The less stress we can have around packing our lunches, the more excited we’ll be about trying new things.

Best new thing I’ve tried lately are these Mojito Drops. They have all the minty, limey taste, are quite the party, but don’t come with a hangover!

In my previous life I would have opted for the vodka drenched mojito, but you know, these drops are pretty darn tasty!

Raw Cashew Lemon Drops

Vegan, Gluten free, Dairy free, Sugar free, Yeast free

These fruit and nut balls make for a perfect [simple] sunny afternoon snack.

  • 10 medjool dates, pitted
  • 1/2 cup almond
  • 1/2 cup coconut
  • 8 mint leaves
  • 1 tbsp lime juice
  • zest of one lime

In a food processor, chop almonds until they’re the size of the eraser end of a pencil. Remove from food processor bowl and set aside.

Place remaining ingredients in the food processor and combine until dates are fully mashed [you’ll know when it’s ready when the dates clump together in one large ball] Add almonds back in and pulse quickly, just until incorporated.

Grab a scoop at a time [about a tablespoon size or a bit bigger] and roll into balls.
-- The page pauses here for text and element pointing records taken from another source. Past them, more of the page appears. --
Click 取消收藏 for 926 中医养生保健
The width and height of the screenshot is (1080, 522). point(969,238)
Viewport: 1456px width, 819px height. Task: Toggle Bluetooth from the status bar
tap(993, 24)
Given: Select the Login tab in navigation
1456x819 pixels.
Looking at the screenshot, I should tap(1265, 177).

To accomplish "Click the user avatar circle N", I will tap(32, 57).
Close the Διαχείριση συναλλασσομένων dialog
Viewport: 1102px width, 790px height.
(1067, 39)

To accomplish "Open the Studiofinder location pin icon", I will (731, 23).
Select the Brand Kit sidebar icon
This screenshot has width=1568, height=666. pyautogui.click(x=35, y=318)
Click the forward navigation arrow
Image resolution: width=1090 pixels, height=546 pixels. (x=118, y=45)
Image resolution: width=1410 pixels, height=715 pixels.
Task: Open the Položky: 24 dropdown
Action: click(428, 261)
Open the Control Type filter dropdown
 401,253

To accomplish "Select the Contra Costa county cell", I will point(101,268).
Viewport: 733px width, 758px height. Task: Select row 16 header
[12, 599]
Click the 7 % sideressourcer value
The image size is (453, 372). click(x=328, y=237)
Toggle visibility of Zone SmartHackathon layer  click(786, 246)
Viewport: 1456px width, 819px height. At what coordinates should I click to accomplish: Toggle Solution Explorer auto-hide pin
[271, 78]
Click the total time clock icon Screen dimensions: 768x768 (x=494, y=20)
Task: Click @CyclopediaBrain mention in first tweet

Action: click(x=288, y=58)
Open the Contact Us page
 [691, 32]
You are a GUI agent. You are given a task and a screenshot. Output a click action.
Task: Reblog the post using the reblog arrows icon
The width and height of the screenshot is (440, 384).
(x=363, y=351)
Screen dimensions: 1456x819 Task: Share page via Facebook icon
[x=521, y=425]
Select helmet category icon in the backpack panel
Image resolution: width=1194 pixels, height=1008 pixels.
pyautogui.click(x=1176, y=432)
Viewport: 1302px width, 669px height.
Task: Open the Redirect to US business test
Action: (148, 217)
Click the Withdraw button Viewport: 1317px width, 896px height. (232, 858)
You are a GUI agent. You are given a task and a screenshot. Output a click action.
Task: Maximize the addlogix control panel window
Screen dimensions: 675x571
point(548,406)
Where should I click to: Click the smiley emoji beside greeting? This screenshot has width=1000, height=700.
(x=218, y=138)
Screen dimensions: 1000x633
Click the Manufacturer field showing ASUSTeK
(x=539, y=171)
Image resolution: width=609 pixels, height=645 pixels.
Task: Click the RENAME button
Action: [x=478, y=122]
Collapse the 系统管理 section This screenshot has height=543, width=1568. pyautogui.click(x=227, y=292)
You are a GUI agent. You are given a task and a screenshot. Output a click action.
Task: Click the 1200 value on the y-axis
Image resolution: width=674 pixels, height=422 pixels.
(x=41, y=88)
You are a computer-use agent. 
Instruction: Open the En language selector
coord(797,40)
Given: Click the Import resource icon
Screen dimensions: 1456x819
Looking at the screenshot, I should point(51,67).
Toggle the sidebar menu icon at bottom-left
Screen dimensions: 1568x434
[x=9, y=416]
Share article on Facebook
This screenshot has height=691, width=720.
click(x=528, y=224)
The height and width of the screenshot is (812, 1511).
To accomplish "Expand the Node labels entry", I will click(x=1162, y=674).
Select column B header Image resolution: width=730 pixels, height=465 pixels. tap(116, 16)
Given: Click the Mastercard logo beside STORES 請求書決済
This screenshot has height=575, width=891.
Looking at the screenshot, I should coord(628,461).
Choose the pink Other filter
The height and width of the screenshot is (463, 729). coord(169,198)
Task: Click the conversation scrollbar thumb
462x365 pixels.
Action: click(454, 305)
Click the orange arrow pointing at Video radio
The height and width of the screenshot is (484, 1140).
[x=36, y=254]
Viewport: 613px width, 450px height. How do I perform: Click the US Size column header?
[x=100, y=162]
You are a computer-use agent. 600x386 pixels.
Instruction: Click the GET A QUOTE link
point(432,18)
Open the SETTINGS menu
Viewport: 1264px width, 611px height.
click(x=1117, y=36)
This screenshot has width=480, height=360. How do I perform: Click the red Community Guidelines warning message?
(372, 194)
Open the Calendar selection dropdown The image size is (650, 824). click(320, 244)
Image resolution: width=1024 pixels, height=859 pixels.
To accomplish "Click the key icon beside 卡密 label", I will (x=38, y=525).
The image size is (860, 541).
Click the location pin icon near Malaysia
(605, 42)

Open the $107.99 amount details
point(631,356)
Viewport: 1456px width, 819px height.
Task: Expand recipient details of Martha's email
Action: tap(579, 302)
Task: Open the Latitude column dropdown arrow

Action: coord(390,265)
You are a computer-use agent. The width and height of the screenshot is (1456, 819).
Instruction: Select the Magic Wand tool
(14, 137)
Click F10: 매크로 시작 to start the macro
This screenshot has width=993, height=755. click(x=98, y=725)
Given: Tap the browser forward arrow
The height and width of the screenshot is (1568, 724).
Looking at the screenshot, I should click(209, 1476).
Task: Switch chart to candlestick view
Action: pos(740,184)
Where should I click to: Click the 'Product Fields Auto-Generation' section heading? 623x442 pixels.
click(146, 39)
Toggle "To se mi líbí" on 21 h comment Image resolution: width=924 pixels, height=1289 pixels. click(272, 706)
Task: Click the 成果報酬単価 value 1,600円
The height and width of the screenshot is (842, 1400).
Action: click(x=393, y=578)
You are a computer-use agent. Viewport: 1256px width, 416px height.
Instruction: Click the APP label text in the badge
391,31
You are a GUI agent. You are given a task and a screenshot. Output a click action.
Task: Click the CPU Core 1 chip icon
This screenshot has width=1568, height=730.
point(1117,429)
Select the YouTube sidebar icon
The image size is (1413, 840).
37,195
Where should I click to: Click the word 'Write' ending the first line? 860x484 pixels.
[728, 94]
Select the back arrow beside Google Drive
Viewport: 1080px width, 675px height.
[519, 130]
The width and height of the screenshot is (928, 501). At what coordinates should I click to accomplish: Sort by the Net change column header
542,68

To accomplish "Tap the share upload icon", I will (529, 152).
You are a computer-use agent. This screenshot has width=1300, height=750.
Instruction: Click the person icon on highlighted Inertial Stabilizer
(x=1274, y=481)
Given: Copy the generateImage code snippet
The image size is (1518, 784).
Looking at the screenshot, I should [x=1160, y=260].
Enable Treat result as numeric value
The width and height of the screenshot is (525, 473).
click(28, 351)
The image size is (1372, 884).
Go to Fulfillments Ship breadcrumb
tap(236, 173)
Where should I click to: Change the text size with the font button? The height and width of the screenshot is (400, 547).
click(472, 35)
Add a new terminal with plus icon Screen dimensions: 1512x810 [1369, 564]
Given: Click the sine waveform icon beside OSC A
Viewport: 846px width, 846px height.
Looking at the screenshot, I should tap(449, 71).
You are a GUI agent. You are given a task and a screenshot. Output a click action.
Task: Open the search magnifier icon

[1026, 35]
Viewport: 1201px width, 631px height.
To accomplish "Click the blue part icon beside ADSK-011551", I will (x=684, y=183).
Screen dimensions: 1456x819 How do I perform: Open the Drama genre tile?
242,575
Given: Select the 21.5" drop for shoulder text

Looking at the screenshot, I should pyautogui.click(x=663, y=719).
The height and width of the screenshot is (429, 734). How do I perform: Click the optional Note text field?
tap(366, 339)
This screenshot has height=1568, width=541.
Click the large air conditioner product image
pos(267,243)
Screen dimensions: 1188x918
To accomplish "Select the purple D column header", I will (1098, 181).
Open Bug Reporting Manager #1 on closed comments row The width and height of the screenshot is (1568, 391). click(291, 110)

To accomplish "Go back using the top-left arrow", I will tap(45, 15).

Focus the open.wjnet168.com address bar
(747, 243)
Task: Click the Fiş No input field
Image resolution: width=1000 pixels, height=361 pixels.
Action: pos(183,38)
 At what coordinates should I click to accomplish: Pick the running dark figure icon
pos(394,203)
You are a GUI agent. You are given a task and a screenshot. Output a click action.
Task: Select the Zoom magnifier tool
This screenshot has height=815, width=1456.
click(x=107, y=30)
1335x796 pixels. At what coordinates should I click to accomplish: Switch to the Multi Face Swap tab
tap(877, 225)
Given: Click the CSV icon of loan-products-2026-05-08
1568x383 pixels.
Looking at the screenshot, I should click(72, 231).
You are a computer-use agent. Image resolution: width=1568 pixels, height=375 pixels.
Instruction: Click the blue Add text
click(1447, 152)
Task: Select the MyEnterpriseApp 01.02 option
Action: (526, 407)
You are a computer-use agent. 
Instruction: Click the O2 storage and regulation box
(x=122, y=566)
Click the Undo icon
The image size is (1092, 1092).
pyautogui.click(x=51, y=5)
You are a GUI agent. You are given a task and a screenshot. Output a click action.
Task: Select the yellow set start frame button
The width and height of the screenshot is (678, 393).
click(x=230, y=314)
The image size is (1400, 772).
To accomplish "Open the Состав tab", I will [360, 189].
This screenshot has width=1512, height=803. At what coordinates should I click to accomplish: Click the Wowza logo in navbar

Place completed balls on a freezer safe plate. Repeat with remaining dough. Place balls in the freezer for 5-10 minutes, remove and enjoy!

I like to keep them in the freezer for quick access. I prefer them cold, but they’re just as tasty at room temperature and will hold their form well.

Makes 8 drops.

All in all, this recipe took me 10 minutes from start to finish, including cleaning up the kitchen afterward. Best part? I had these to pack in my lunch all week long!

Do you pack your own lunches?

What’s your favorite go to lunch item?